NIA cites engaging Arabic experts to unravel ‘radical’ material, seeks Red Fort blast probe extension
text_fieldsThe National Investigation Agency has petitioned a Delhi tribunal for a forty-five-day extension to its mandate, and it has cited the complexity of the Red Fort blast probe while arguing that the sheer volume of digital detritus, nearly five terabytes of data extracted from nine residential seizures in Jammu and Kashmir, demands prolonged forensic and linguistic scrutiny to dismantle what it describes as a sophisticated white-collar terror apparatus.

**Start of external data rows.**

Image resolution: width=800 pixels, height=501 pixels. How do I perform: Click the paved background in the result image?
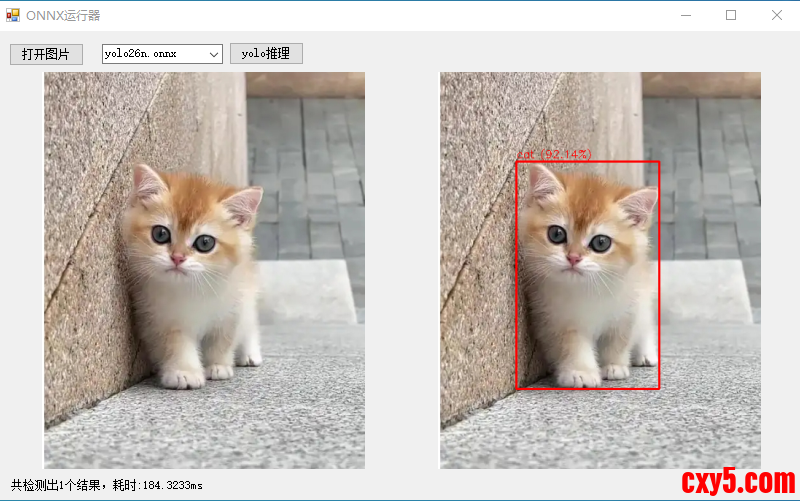700,180
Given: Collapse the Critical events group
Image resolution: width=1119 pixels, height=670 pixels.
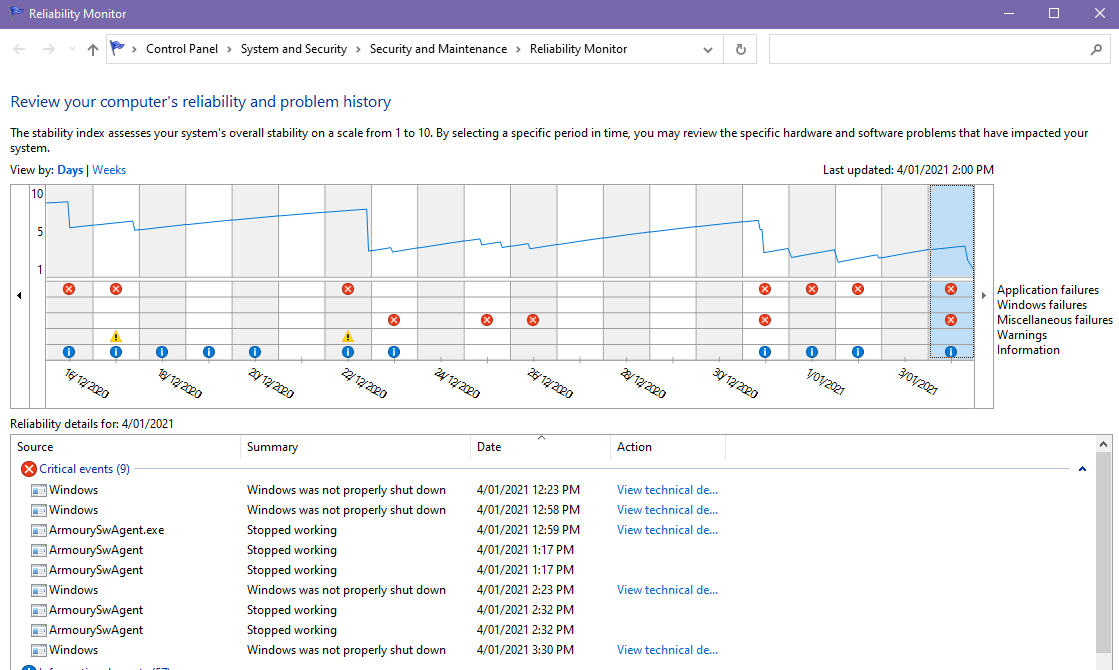Looking at the screenshot, I should [1082, 469].
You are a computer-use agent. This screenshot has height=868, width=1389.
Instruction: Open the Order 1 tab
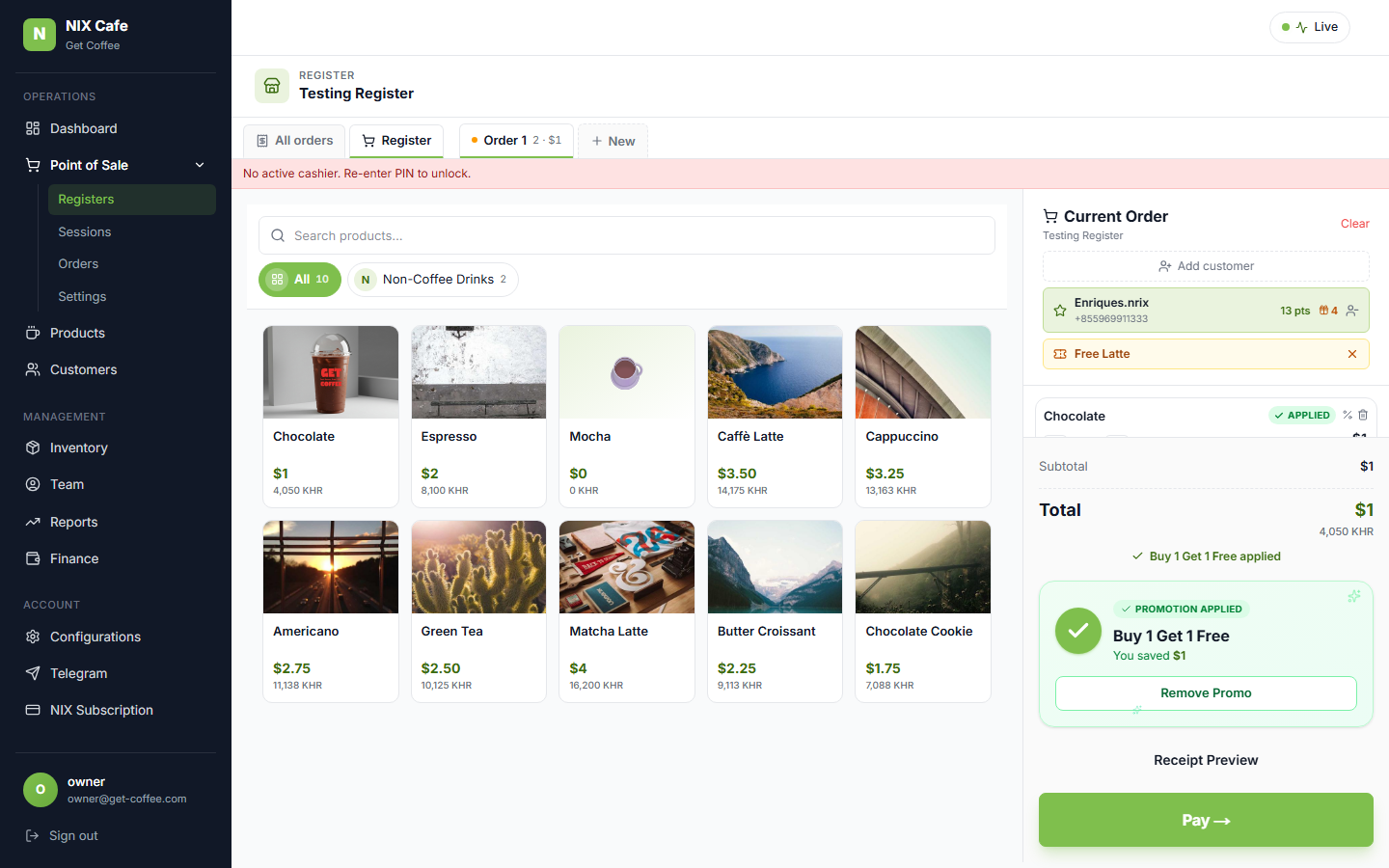tap(516, 141)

Central to the prosecution’s entreaty is a cache of Arabic-language material retrieved from encrypted devices, and the agency has enlisted scholars from Jamia Millia Islamia to furnish a rigorous contextual exegesis of these documents, which investigators allege function not merely as theological discourse but as radicalised manuals for sedition that advocate a violent iteration of jihad.
The agency claimed that the materials provide meticulous blueprints for assembling improvised explosive devices from ostensibly innocuous household precursors, The Indian Express reported.
The explosion, which occurred near the Lal Qila Metro station on November 10 last year, left 13 persons dead and several injured after a Hyundai i20 car detonated, and the agency informed the court that its investigation had yielded multiple new leads requiring verification to uncover what it termed a larger conspiracy.
The investigation identified Umar Nabi as the ideological and operational linchpin of the module, and investigators describe him as leading a cell of radicalised professionals, including medical practitioners, while the agency, in justifying the continued incarceration of the ten suspects currently in custody, underscored the peril of witness tampering and of confronting the accused with incriminating forensic evidence such as voice samples and handwritten manifestos.
The agency also revealed that searches conducted across nine residential premises in Jammu and Kashmir resulted in the seizure of multiple digital devices, from which nearly 5TB of data had been extracted and forwarded to CERT-In and forensic laboratories for scrutiny. During preliminary examination, investigators claimed to have discovered incriminating material in the form of videos, voice samples, radical literature and handwritten documents.